In the past, coworking attracted mostly entrepreneurs who needed flexible leases and the veneer of authenticity of an office to potential clients. But today, a growing number of users are “displaced corporate workers” who want an escape from home with social connections. Some of these co-working spaces offer social activities like Bingo nights, happy hours, snacks and coffee bars.
At the office, people may be linked by a department, project or a boss at the office. At coworking spaces, people can “self select” their social circle in a coworking space, whether it’s people who are dog lovers or who enjoy hobbies like bowling. Industrious’ coworking location in Prospect Heights, Brooklyn, for instance, draws young parents and people bond over that shared similarity. Sometimes, creativity is stimulated by other workers buzzing around them, much like an anonymous coffee shop environment.
“They could have worked from home,” Travis Howell, who has studied co-working facilities as assistant professor of Management and Entrepreneurship at Arizona State University, told the New York Times. “But the reason they were self-collecting into the co-working spaces is because of the people.”
Coworking is getting a lot closer to home too.
After the pandemic, people left city centers in droves, and IWG estimates that close to half a million U.S. city-dwellers will leave urban areas for the suburbs, smaller cities and rural regions—most of them in search of larger homes and a better work-life balance. They don’t necessarily want to commute back to the city to go to the office.
“The biggest trend we see, especially in a post-pandemic world, is that people want to work within 15 minutes of where they live,” says Industrious’ Simon. The company has prioritized expanding in mixed-used neighborhoods, rather than traditional office markets.
Similarly, IWG plans to open new offices this year in suburbs like Edmond, Okla., Canton, Ohio, Warrendale, Penn., and Sherbrooke, North Dakota. And Radious, which acts as an Airbnb for coworking space, is going a step further: offering more rentals and meeting spaces inside people’s homes rather than traditional offices. “You might be able to walk three doors down to your neighbor’s guest house-turned-office and get some separation and maybe see a colleague,” says Moreau.
That means the scope of what defines a workspace is expanding. Think: yurts, Airstream-turned-offices and historic homes with private offices. LiquidSpace, for instance, even rents out space in a candy factory in Denver, a bank in Montreal and the former trading floor of the Minneapolis Grain Exchange. “Coworking spaces are coming in all flavors,” Prithwiraj Choudhury, associate professor at Harvard Business School, recently told CNN.

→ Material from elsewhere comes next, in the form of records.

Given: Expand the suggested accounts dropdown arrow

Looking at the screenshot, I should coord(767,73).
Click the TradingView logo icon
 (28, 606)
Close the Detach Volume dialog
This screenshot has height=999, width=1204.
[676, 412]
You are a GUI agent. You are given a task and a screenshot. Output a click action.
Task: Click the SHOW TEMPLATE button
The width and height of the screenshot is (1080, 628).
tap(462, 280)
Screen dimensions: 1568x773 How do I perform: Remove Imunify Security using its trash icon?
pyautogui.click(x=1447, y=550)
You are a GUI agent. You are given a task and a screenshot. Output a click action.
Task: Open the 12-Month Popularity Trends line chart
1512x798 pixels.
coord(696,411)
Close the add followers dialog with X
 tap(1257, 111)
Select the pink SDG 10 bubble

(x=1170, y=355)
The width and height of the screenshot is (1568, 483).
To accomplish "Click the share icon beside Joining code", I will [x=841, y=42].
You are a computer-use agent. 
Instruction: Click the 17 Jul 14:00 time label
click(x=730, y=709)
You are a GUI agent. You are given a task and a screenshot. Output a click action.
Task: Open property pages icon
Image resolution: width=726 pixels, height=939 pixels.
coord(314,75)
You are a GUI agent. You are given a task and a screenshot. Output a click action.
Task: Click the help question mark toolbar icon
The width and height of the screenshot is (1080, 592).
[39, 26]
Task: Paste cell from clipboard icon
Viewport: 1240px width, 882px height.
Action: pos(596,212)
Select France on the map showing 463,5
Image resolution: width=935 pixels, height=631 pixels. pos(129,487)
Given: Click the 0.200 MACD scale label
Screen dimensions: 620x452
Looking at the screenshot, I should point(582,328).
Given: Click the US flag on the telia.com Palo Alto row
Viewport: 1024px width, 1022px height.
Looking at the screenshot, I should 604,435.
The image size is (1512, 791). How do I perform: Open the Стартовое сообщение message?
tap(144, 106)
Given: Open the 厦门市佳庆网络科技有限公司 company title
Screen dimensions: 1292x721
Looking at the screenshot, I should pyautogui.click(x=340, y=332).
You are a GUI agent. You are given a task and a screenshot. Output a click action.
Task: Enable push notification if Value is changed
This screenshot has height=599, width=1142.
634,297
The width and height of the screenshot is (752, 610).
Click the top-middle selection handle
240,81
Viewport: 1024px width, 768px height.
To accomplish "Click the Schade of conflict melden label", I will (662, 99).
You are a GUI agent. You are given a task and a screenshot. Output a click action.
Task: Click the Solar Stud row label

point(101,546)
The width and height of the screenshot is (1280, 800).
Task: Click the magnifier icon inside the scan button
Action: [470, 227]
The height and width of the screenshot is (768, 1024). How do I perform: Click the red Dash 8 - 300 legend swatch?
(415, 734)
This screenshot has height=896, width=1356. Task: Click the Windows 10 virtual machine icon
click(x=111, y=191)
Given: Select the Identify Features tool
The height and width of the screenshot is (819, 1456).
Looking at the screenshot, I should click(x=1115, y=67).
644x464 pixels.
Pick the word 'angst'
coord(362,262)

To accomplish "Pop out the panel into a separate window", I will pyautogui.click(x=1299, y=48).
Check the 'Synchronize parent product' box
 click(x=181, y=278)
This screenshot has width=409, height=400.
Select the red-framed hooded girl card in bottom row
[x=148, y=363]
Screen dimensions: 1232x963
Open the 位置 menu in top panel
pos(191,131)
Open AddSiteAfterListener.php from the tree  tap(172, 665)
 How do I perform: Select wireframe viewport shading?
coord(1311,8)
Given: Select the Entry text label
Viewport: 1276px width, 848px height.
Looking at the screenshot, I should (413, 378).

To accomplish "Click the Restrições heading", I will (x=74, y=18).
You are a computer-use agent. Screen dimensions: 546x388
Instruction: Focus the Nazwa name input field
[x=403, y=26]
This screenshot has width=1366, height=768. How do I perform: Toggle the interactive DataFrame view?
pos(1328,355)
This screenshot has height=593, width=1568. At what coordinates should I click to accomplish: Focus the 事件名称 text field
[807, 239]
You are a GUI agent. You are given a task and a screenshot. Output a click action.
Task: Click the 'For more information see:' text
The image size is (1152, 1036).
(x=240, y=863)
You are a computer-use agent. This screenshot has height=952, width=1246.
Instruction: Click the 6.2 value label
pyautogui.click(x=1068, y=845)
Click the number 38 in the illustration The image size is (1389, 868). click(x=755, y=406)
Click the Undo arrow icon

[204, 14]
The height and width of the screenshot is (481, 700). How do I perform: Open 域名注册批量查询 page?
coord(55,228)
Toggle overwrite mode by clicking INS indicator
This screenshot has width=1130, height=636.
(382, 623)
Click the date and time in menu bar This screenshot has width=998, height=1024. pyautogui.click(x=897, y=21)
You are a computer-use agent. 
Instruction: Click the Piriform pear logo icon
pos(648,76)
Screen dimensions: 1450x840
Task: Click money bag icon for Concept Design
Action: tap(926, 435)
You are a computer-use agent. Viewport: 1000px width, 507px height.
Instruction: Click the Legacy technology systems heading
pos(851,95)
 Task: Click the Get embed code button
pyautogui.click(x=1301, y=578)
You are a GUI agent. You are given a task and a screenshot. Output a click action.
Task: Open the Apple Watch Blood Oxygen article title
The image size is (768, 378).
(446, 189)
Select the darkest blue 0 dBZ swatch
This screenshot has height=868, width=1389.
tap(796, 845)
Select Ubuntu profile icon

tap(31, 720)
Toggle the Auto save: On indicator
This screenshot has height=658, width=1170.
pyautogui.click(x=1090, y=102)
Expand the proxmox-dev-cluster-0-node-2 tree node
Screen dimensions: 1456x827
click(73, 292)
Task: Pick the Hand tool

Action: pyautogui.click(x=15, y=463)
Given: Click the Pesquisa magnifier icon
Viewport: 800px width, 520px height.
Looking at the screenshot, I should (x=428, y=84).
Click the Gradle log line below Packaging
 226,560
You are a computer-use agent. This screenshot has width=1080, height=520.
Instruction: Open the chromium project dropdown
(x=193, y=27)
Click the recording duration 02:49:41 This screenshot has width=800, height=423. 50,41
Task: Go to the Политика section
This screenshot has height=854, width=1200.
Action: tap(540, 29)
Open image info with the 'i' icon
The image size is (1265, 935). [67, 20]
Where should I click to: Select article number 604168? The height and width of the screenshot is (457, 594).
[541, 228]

Some industry watchers suggest that going forward, we use the term ‘community workspace’ to better capture how coworking facilities are used and their benefits. One day in the future, will everyone use them? Will they redefine how we work? Will we eventually organize our lives around our neighborhoods instead of where the corporate office might be?
Coworking is far from dead. Work is no longer a choice between going to the office or working at the kitchen table. It’s about being able to work from literally anywhere and everywhere, and what that looks like continues to evolve.